A pesar de las señales positivas, todavía se observa una brecha salarial persistente que no puede ser explicada únicamente por factores como la educación o la experiencia. En 2022, las mujeres en puestos similares con niveles de cualificación equivalentes seguían ganando alrededor de un 12-13% menos por hora que los hombres, lo que indica que existen factores estructurales que continúan afectando negativamente a la equidad salarial.

De hecho, con el aumento de la inclusión femenina en sectores lucrativos, se ha hecho más evidente la desigualdad salarial que persiste en el interior de estos mismos campos. De acuerdo con los datos, al controlar la brecha salarial por sector, se observa un aumento de aproximadamente 4 puntos porcentuales, lo que sugiere que, aunque más mujeres están presentes en las industrias mejor pagadas, aún reciben sueldos inferiores a los hombres en estas áreas.

Las discrepancias salariales varían considerablemente por sectores; en transporte y almacenaje, la diferencia es mínima (1%), mientras que en el ámbito de la salud y servicios sociales, predominantemente femenino, la brecha asciende al 21%.

Interesantemente, aunque en la construcción las mujeres constituyen menos del 12% de la fuerza laboral, su salario promedio en 2022 fue un 15% superior al de los hombres. Sin embargo, en sectores como transporte y construcción, que presentan una brecha salarial bruta baja, las brechas ajustadas siguen siendo significativas, con el 16% y 13.6% respectivamente, indicando que el contexto aún perjudica a las mujeres en estos ámbitos.

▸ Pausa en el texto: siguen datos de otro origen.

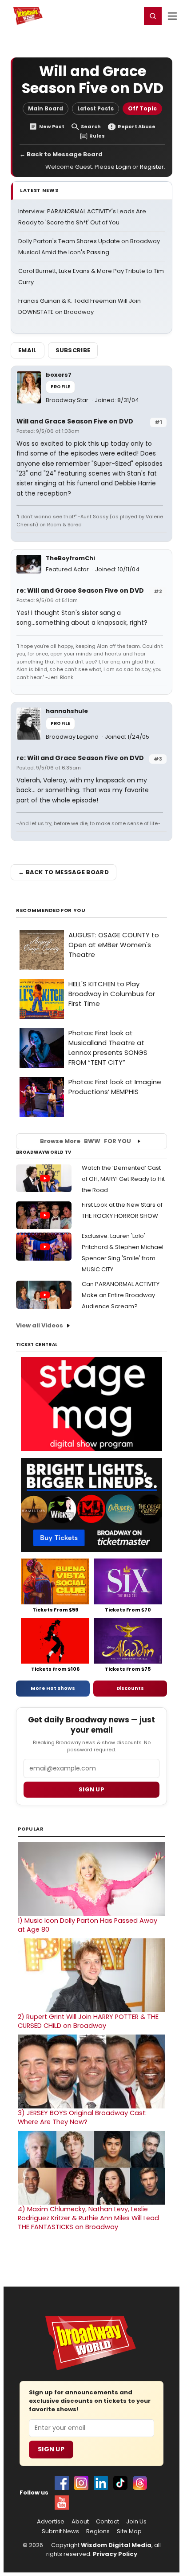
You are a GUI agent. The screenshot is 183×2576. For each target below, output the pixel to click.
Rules (97, 136)
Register (105, 15)
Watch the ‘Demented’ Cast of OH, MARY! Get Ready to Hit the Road (123, 1179)
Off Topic (142, 108)
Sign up (91, 1789)
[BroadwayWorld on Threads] (140, 2483)
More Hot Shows (53, 1688)
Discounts (130, 1688)
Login (130, 15)
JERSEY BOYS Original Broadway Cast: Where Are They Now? (82, 2117)
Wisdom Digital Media (116, 2545)
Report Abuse (136, 127)
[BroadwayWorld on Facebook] (62, 2483)
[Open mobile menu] (172, 16)
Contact (107, 2522)
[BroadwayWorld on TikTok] (120, 2483)
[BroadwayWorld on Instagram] (81, 2483)
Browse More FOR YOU (85, 1141)
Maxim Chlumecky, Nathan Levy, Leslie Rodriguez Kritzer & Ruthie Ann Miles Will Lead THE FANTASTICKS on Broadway (88, 2218)
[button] (153, 16)
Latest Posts (95, 108)
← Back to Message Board (61, 154)
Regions (98, 2531)
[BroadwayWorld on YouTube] (62, 2503)
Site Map (129, 2531)
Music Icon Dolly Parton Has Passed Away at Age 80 (87, 1925)
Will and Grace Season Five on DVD (74, 421)
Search (91, 127)
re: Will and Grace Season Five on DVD (80, 590)
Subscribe (73, 350)
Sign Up (51, 2449)
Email (27, 350)
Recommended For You (51, 910)
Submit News (60, 2531)
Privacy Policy (115, 2554)
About (80, 2522)
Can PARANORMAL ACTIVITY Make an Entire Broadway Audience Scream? (120, 1295)
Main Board (45, 108)
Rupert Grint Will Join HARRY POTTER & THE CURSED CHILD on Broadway (88, 2021)
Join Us (136, 2522)
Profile (60, 386)
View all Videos (39, 1325)
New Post (51, 127)
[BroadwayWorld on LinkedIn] (101, 2483)
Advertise (50, 2522)
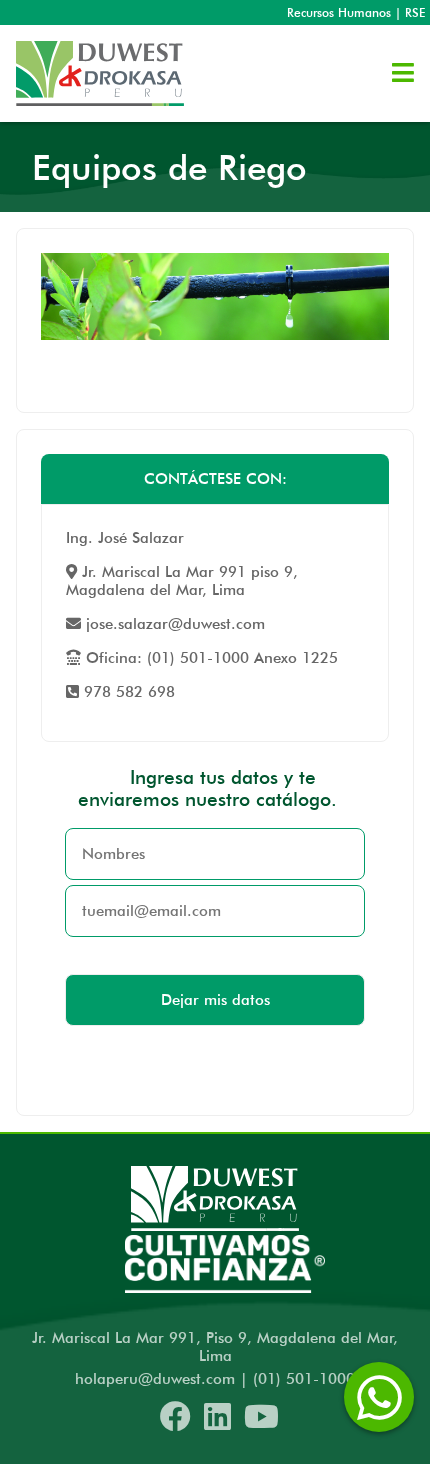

El informe destaca que muchas de las desigualdades salariales tienen raíces en la segregación ocupacional. En el sector de salud y servicios sociales, aunque la brecha bruta es grande, se reduce al considerar ocupaciones específicas, pero una parte significativa de la brecha sigue sin explicación clara. En finanzas, el 42% de la brecha salarial se explica por la concentración de mujeres en roles menos remunerados, lo que plantea un problema sistémico que requiere atención urgente.

El análisis sugiere que en otros sectores, el impacto de las características observables es mínimo. Por ejemplo, en la administración pública, la brecha salarial neta es pequeña y se mantiene estable a pesar de los ajustes. En el sector de la hostelería, la diferencia de ingresos apenas varía con el control de factores observables, dejando entrever que los problemas son intrínsecos y más complejos de resolver.

Por el contrario, en industrias como la construcción y manufactura, donde las mujeres son minoría y suelen ocupar puestos jerárquicos, la brecha se amplía al ajustar por ocupación, reflejando mayores penalizaciones en esos entornos.

Una de las razones identificadas para estas disparidades es la 'penalización por maternidad', que se traduce en caídas drásticas en los ingresos de las mujeres tras la llegada de un hijo, así como en una penalización salarial a largo plazo de hasta el 28% en comparación con los padres.

El impacto a largo plazo de ser cuidadoras, combinado con los obstáculos del 'techo de cristal' en puestos directivos, sugiere que la igualdad de remuneración por el mismo trabajo aún no se ha logrado.

El informe concluye que, a pesar de los avances en educación y acceso a mejores puestos, la desigualdad existente está vinculada a temas complicados como la conciliación laboral y familiar, sesgos implícitos y culturas organizacionales que necesitan ser desmanteladas para alcanzar una verdadera equidad salarial.